HOW TO COMPLETE THIS TASK
Copy every entry exactly.

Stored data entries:
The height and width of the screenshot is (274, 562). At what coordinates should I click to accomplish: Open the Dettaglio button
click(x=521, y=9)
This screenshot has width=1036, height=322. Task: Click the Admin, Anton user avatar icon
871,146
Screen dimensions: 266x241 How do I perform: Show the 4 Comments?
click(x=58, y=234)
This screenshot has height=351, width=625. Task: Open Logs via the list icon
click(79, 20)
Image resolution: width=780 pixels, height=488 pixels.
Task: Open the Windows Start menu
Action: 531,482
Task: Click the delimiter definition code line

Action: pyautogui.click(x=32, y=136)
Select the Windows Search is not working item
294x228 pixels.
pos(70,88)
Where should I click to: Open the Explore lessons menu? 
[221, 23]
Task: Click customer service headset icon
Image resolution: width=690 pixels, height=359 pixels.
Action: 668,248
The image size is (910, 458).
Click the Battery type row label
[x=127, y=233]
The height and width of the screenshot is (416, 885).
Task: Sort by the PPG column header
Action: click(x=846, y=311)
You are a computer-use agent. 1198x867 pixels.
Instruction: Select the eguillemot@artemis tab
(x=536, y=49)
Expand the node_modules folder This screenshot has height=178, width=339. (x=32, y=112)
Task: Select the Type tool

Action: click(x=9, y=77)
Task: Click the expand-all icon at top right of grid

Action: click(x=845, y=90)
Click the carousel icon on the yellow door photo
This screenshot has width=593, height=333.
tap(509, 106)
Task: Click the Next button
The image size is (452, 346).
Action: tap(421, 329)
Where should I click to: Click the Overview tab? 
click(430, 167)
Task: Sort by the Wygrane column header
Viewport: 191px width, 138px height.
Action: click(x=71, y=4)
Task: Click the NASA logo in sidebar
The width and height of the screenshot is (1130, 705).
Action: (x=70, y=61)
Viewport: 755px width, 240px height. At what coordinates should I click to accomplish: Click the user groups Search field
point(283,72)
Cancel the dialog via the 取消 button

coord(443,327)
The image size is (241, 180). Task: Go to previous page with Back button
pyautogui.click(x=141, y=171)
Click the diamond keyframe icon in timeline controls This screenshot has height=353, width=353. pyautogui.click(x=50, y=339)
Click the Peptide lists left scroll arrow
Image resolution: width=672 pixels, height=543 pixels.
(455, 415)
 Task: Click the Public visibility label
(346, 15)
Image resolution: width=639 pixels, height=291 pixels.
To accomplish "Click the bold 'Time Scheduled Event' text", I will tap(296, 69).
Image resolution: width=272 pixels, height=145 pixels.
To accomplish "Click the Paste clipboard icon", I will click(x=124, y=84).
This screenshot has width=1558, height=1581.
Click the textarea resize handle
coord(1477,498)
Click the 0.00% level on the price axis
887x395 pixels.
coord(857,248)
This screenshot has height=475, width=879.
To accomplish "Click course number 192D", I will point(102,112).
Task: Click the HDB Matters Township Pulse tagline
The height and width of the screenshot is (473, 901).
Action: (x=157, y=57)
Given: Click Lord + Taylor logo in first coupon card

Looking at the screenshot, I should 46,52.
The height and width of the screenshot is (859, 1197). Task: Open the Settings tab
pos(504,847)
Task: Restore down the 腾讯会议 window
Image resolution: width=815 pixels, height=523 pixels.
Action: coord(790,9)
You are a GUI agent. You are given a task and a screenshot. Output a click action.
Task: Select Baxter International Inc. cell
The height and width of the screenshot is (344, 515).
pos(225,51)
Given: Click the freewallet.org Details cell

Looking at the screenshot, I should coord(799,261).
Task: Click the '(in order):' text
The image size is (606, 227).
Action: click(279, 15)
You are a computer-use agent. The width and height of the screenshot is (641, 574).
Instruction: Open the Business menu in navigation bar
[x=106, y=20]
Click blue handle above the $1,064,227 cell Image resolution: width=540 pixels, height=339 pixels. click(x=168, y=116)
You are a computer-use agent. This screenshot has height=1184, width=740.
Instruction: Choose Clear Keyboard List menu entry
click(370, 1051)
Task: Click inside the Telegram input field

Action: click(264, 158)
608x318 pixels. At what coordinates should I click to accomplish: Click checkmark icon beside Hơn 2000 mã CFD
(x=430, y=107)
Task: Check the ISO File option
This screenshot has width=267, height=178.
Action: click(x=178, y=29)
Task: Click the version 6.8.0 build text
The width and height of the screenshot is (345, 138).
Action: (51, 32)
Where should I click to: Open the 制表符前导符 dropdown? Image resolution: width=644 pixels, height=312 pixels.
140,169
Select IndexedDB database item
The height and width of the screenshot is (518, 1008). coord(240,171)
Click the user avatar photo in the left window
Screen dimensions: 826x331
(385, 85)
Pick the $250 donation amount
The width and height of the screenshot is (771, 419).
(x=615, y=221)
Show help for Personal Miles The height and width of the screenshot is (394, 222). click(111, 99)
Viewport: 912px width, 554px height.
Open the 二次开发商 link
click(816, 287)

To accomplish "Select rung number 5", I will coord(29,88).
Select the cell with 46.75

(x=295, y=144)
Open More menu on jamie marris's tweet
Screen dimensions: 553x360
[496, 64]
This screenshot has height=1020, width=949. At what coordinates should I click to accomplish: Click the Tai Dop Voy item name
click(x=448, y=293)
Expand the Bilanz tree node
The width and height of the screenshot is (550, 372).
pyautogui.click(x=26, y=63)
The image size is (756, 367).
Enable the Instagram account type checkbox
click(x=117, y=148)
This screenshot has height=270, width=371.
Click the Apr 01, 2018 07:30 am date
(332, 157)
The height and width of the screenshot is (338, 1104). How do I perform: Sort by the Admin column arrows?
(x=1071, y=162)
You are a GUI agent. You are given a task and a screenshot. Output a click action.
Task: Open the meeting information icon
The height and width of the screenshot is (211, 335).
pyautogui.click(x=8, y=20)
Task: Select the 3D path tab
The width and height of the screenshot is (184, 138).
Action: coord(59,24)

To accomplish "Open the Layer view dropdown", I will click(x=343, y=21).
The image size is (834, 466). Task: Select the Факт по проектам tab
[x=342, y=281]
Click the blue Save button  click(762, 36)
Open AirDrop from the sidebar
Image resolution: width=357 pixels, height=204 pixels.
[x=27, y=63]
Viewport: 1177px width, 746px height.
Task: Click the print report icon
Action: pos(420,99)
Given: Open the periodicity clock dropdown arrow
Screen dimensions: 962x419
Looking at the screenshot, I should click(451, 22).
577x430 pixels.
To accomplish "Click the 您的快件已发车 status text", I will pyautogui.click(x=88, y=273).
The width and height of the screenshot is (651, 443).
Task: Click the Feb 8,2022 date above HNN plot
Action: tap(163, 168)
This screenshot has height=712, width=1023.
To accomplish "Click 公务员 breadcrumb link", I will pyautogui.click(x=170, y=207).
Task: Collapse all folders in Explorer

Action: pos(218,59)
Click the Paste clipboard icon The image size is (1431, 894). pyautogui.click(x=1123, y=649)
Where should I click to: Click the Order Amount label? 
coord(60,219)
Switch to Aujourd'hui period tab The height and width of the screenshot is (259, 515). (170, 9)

TASK SOLUTION
The height and width of the screenshot is (274, 562). At what coordinates should I click to accomplish: Open the Dettaglio button
click(x=521, y=9)
This screenshot has width=1036, height=322. Task: Click the Admin, Anton user avatar icon
871,146
Screen dimensions: 266x241 How do I perform: Show the 4 Comments?
click(x=58, y=234)
This screenshot has height=351, width=625. Task: Open Logs via the list icon
click(79, 20)
Image resolution: width=780 pixels, height=488 pixels.
Task: Open the Windows Start menu
Action: 531,482
Task: Click the delimiter definition code line

Action: pyautogui.click(x=32, y=136)
Select the Windows Search is not working item
294x228 pixels.
pos(70,88)
Where should I click to: Open the Explore lessons menu? 
[221, 23]
Task: Click customer service headset icon
Image resolution: width=690 pixels, height=359 pixels.
Action: 668,248
The image size is (910, 458).
Click the Battery type row label
[x=127, y=233]
The height and width of the screenshot is (416, 885).
Task: Sort by the PPG column header
Action: click(x=846, y=311)
You are a computer-use agent. 1198x867 pixels.
Instruction: Select the eguillemot@artemis tab
(x=536, y=49)
Expand the node_modules folder This screenshot has height=178, width=339. (x=32, y=112)
Task: Select the Type tool

Action: click(x=9, y=77)
Task: Click the expand-all icon at top right of grid

Action: click(x=845, y=90)
Click the carousel icon on the yellow door photo
This screenshot has width=593, height=333.
tap(509, 106)
Task: Click the Next button
The image size is (452, 346).
Action: tap(421, 329)
Where should I click to: Click the Overview tab? 
click(430, 167)
Task: Sort by the Wygrane column header
Viewport: 191px width, 138px height.
Action: click(x=71, y=4)
Task: Click the NASA logo in sidebar
The width and height of the screenshot is (1130, 705).
Action: (x=70, y=61)
Viewport: 755px width, 240px height. At what coordinates should I click to accomplish: Click the user groups Search field
point(283,72)
Cancel the dialog via the 取消 button

coord(443,327)
The image size is (241, 180). Task: Go to previous page with Back button
pyautogui.click(x=141, y=171)
Click the diamond keyframe icon in timeline controls This screenshot has height=353, width=353. pyautogui.click(x=50, y=339)
Click the Peptide lists left scroll arrow
Image resolution: width=672 pixels, height=543 pixels.
(455, 415)
 Task: Click the Public visibility label
(346, 15)
Image resolution: width=639 pixels, height=291 pixels.
To accomplish "Click the bold 'Time Scheduled Event' text", I will tap(296, 69).
Image resolution: width=272 pixels, height=145 pixels.
To accomplish "Click the Paste clipboard icon", I will click(x=124, y=84).
This screenshot has width=1558, height=1581.
Click the textarea resize handle
coord(1477,498)
Click the 0.00% level on the price axis
887x395 pixels.
coord(857,248)
This screenshot has height=475, width=879.
To accomplish "Click course number 192D", I will point(102,112).
Task: Click the HDB Matters Township Pulse tagline
The height and width of the screenshot is (473, 901).
Action: (x=157, y=57)
Given: Click Lord + Taylor logo in first coupon card

Looking at the screenshot, I should 46,52.
The height and width of the screenshot is (859, 1197). Task: Open the Settings tab
pos(504,847)
Task: Restore down the 腾讯会议 window
Image resolution: width=815 pixels, height=523 pixels.
Action: coord(790,9)
You are a GUI agent. You are given a task and a screenshot. Output a click action.
Task: Select Baxter International Inc. cell
The height and width of the screenshot is (344, 515).
pos(225,51)
Given: Click the freewallet.org Details cell

Looking at the screenshot, I should coord(799,261).
Task: Click the '(in order):' text
The image size is (606, 227).
Action: click(279, 15)
You are a computer-use agent. The width and height of the screenshot is (641, 574).
Instruction: Open the Business menu in navigation bar
[x=106, y=20]
Click blue handle above the $1,064,227 cell Image resolution: width=540 pixels, height=339 pixels. click(x=168, y=116)
You are a computer-use agent. This screenshot has height=1184, width=740.
Instruction: Choose Clear Keyboard List menu entry
click(370, 1051)
Task: Click inside the Telegram input field

Action: click(264, 158)
608x318 pixels. At what coordinates should I click to accomplish: Click checkmark icon beside Hơn 2000 mã CFD
(x=430, y=107)
Task: Check the ISO File option
This screenshot has width=267, height=178.
Action: click(x=178, y=29)
Task: Click the version 6.8.0 build text
The width and height of the screenshot is (345, 138).
Action: (51, 32)
Where should I click to: Open the 制表符前导符 dropdown? Image resolution: width=644 pixels, height=312 pixels.
140,169
Select IndexedDB database item
The height and width of the screenshot is (518, 1008). coord(240,171)
Click the user avatar photo in the left window
Screen dimensions: 826x331
(385, 85)
Pick the $250 donation amount
The width and height of the screenshot is (771, 419).
(x=615, y=221)
Show help for Personal Miles The height and width of the screenshot is (394, 222). click(111, 99)
Viewport: 912px width, 554px height.
Open the 二次开发商 link
click(816, 287)

To accomplish "Select rung number 5", I will coord(29,88).
Select the cell with 46.75

(x=295, y=144)
Open More menu on jamie marris's tweet
Screen dimensions: 553x360
[496, 64]
This screenshot has height=1020, width=949. At what coordinates should I click to accomplish: Click the Tai Dop Voy item name
click(x=448, y=293)
Expand the Bilanz tree node
The width and height of the screenshot is (550, 372).
pyautogui.click(x=26, y=63)
The image size is (756, 367).
Enable the Instagram account type checkbox
click(x=117, y=148)
This screenshot has height=270, width=371.
Click the Apr 01, 2018 07:30 am date
(332, 157)
The height and width of the screenshot is (338, 1104). How do I perform: Sort by the Admin column arrows?
(x=1071, y=162)
You are a GUI agent. You are given a task and a screenshot. Output a click action.
Task: Open the meeting information icon
The height and width of the screenshot is (211, 335).
pyautogui.click(x=8, y=20)
Task: Select the 3D path tab
The width and height of the screenshot is (184, 138).
Action: coord(59,24)

To accomplish "Open the Layer view dropdown", I will click(x=343, y=21).
The image size is (834, 466). Task: Select the Факт по проектам tab
[x=342, y=281]
Click the blue Save button  click(762, 36)
Open AirDrop from the sidebar
Image resolution: width=357 pixels, height=204 pixels.
[x=27, y=63]
Viewport: 1177px width, 746px height.
Task: Click the print report icon
Action: pos(420,99)
Given: Open the periodicity clock dropdown arrow
Screen dimensions: 962x419
Looking at the screenshot, I should click(451, 22).
577x430 pixels.
To accomplish "Click the 您的快件已发车 status text", I will pyautogui.click(x=88, y=273).
The width and height of the screenshot is (651, 443).
Task: Click the Feb 8,2022 date above HNN plot
Action: tap(163, 168)
This screenshot has height=712, width=1023.
To accomplish "Click 公务员 breadcrumb link", I will pyautogui.click(x=170, y=207).
Task: Collapse all folders in Explorer

Action: pos(218,59)
Click the Paste clipboard icon The image size is (1431, 894). pyautogui.click(x=1123, y=649)
Where should I click to: Click the Order Amount label? 
coord(60,219)
Switch to Aujourd'hui period tab The height and width of the screenshot is (259, 515). (170, 9)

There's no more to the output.